Contratte a cogliere i suoni le abbiamo lasciate
a fare e disfare su rozzi telai brandelli di vita.
Senza volto né nome
avevano cuori d'argento da appendere alle volte
di grotte scavate in anfratti
da seminare nell'alveo di fiumi asciutti come vertebre
di mastodonti in rilievo.
Furono mysterion rinchiuso tra rozze pareti, negli occhi l'arsura,
in rigidezza di membra tenevano serrate frenesie di palpiti, un fuoco che ardeva.
 
Le abbiamo incontrate nei tempi di radici e tesori nascosti
nei raggi argentati di ruote che incidevano dentro la terra i drammi, gli eventi
e graffiavano a unghiate di fuoco le carni.
 
A spaccarle, come pigne,
come frutto di cocco,
ne uscivano nettare e latte
dolcezze impensate
sotto scorza di pelle-smeriglio,
sotto grinze di ataviche pene.
Da spaccati di secoli si spande il loro lamento
che è stato fragore di vene, rito, sentenza, un codice arcano
miniato su arabeschi di vento, filigrana di Aracne in precario equilibrio.
Avevano ritmi di lune e stagioni scandite da fasi di sangue,
da ventri ingravidati e dovizia di seni.
 
Spaccarono i corpi su durezza di zolle, sotto il cercine, come bestie da soma,
e il riscatto
era solo un arbusto d'argento cui bruciare incensi e pietà.
Scolpite su profili di roccia
hanno avuto radici straziate, un urlo di lava saliva le visceri
da squarci il magma fluiva su sciare di morte.

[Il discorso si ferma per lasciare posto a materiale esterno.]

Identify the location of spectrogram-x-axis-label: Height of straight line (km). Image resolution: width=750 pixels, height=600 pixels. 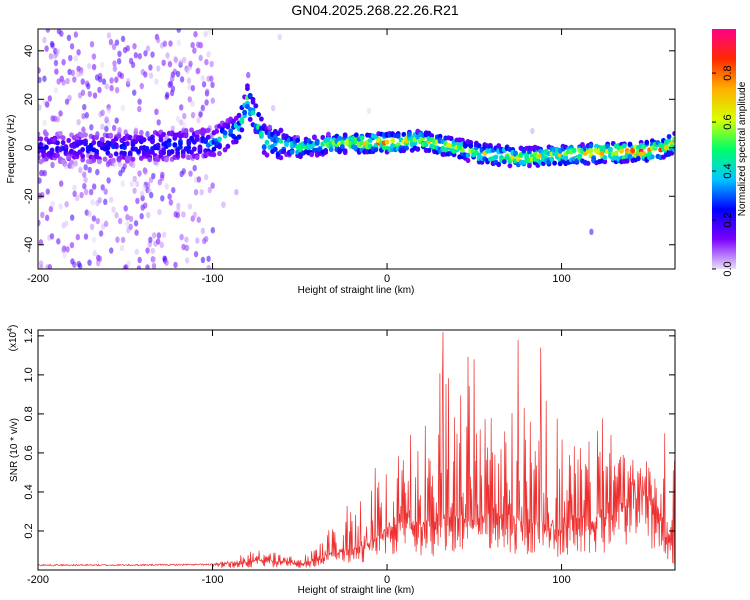
(356, 290).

Furon letto di foglie caduche, sottobosco, l'umore di terra
e rugiada nell'alba
ma anche aroma di fiori e fragranza.
Furon pane e il sapore dell'uva e la bocca che prega e lamenta
furon grappolo e spiaggia e coltello, piaghe aperte
e tradite beltà.
 
 
Le chiamarono madri, amanti, sorelle circuendo il sentire del cuore
e strapparono loro le vesti e strapparono loro le carni
anche l'anima stava inchiodata
alle quattro pareti del cielo.
Furono mani in preghiera ed occhi di veglia, ginocchia piegate
e braccia in forma di cuna a proteggere i loro tesori.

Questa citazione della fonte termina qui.